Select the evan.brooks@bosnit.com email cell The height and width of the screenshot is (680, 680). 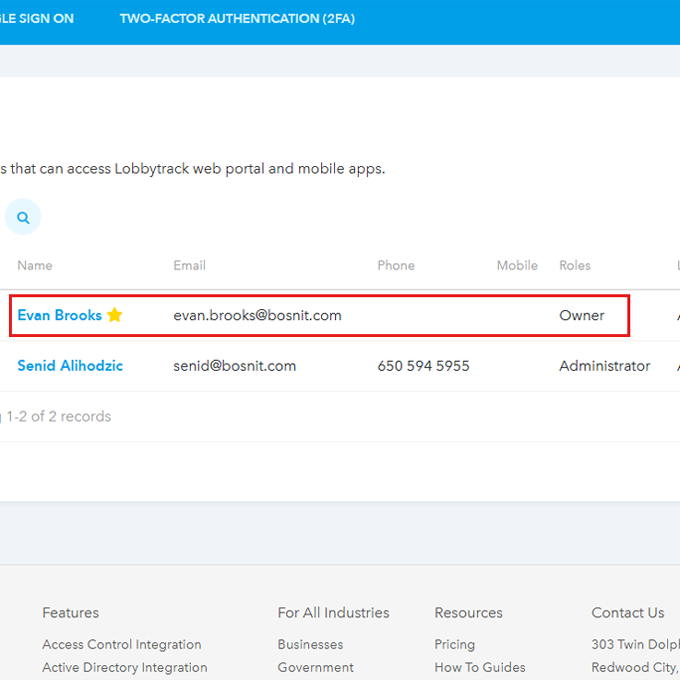click(257, 315)
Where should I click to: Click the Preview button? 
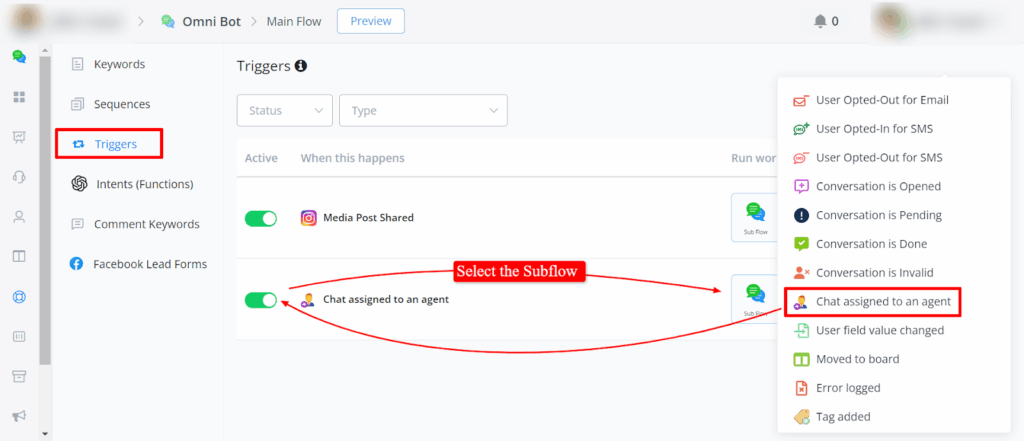click(371, 21)
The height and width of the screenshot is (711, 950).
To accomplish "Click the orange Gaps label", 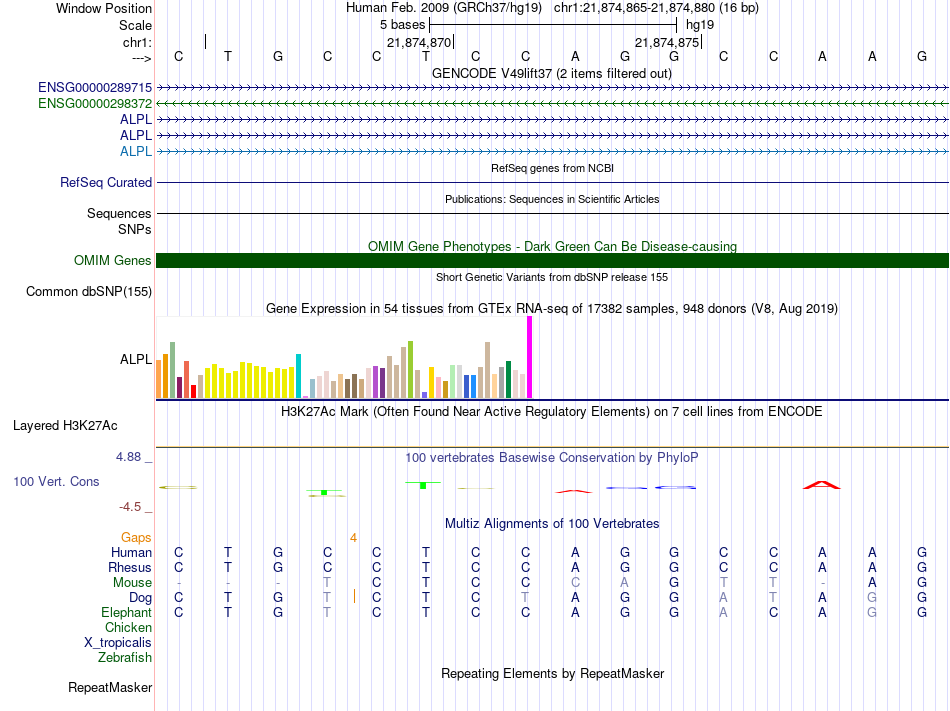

→ TASK DETAILS
Reproduce the lines from the one holding "The height and width of the screenshot is (711, 950)." through the end of the entries above exactly, keeping both ends and dropping every picture.

→ SOLUTION
The height and width of the screenshot is (711, 950).
To accomplish "Click the orange Gaps label", 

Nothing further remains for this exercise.